原文摘录:
一、题目
1、题目描述
In this problem, we assume the positive integer with the following properties are called ‘the special number’:
1) The special number is a non-negative integer without any leading zero.
2) The numbers in every digit of the special number is unique ,in decimal system.
Of course,it is easy to check whether one integer is a ‘special number’ or not, for instances, 1532 is the ‘special number’ and 101 is not. However, we just want to know the quantity of the special numbers that is less than N in this problem.
2、接口描述
2.1输入
The input will consist of a series of signed integers which are not bigger than 10,000,000. one integer per line. (You may assume that there are no more than 20000 test cases)

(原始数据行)
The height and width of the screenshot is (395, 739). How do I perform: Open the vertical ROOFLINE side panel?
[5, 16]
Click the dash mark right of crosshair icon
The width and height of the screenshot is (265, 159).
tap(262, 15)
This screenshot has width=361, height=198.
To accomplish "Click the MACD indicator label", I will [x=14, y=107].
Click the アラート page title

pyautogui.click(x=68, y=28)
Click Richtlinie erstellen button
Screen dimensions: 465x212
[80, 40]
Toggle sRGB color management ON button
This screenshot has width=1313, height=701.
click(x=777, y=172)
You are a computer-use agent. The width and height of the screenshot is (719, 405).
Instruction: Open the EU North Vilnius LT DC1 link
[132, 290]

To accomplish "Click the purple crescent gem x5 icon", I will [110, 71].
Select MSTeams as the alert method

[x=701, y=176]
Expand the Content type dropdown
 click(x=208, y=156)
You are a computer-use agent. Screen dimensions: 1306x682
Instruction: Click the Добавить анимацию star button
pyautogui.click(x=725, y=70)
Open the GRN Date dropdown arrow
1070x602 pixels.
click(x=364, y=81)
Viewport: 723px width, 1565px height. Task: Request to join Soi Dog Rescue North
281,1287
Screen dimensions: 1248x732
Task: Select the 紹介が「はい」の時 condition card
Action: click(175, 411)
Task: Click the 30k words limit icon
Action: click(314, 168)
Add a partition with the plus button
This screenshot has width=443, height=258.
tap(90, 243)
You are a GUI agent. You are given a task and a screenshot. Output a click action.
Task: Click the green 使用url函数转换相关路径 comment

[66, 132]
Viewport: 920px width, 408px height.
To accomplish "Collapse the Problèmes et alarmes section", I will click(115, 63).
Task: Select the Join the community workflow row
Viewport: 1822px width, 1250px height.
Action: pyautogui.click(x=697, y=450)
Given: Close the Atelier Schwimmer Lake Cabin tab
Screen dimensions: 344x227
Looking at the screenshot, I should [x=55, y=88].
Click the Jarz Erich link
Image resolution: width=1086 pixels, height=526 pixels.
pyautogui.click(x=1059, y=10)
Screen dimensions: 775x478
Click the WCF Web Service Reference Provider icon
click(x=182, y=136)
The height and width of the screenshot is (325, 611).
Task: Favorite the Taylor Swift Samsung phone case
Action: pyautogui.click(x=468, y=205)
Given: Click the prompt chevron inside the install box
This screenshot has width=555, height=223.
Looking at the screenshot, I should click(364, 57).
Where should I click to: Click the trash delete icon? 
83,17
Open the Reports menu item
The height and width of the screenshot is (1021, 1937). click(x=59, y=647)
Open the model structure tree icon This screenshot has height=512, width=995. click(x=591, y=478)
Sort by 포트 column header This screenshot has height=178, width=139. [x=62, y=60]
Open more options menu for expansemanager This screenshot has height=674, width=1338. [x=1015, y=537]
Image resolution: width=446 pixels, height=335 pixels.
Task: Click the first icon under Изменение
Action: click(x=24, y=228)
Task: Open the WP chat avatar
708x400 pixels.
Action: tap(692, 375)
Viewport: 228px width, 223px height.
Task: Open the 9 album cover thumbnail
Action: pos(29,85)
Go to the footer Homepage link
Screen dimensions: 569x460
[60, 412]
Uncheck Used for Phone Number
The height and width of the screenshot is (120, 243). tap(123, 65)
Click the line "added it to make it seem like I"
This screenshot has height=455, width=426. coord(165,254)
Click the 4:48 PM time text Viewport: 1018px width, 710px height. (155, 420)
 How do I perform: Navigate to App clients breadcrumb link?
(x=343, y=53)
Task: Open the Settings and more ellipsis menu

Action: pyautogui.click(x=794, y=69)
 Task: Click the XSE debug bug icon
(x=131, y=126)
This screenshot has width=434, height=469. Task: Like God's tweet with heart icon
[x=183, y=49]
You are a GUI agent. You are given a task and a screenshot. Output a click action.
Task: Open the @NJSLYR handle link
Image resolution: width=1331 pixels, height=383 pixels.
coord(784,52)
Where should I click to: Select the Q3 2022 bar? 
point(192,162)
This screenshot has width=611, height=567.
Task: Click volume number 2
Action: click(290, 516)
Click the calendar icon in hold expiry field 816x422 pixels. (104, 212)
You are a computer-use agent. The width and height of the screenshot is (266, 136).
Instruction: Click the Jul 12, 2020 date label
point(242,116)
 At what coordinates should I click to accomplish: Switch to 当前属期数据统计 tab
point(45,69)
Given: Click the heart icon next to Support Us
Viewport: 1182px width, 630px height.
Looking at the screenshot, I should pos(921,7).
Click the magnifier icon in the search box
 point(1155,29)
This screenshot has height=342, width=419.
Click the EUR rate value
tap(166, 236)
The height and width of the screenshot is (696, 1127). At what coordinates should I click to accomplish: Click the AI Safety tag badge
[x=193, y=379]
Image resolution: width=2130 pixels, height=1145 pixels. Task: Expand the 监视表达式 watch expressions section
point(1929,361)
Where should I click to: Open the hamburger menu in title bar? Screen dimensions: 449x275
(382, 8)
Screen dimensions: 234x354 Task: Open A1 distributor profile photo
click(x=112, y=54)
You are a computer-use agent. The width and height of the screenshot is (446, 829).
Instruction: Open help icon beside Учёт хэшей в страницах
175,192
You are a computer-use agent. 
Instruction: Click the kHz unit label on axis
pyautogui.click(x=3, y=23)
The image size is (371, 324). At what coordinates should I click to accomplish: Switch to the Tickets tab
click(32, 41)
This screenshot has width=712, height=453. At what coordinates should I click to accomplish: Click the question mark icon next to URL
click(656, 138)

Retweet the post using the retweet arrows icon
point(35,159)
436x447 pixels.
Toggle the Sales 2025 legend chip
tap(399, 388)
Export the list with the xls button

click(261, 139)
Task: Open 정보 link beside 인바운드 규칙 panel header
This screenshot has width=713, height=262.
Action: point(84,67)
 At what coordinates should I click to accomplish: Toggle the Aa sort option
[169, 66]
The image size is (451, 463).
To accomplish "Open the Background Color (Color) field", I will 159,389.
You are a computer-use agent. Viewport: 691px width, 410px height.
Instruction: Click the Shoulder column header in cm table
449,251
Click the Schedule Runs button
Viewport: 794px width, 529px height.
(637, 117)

任务要求:
请按出现顺序列出原文摘录中的全部小节标题，连同其编号一并写出，每行一个。 请仅依据原文摘录完成。

练习答案:
一、题目
1、题目描述
2、接口描述
2.1输入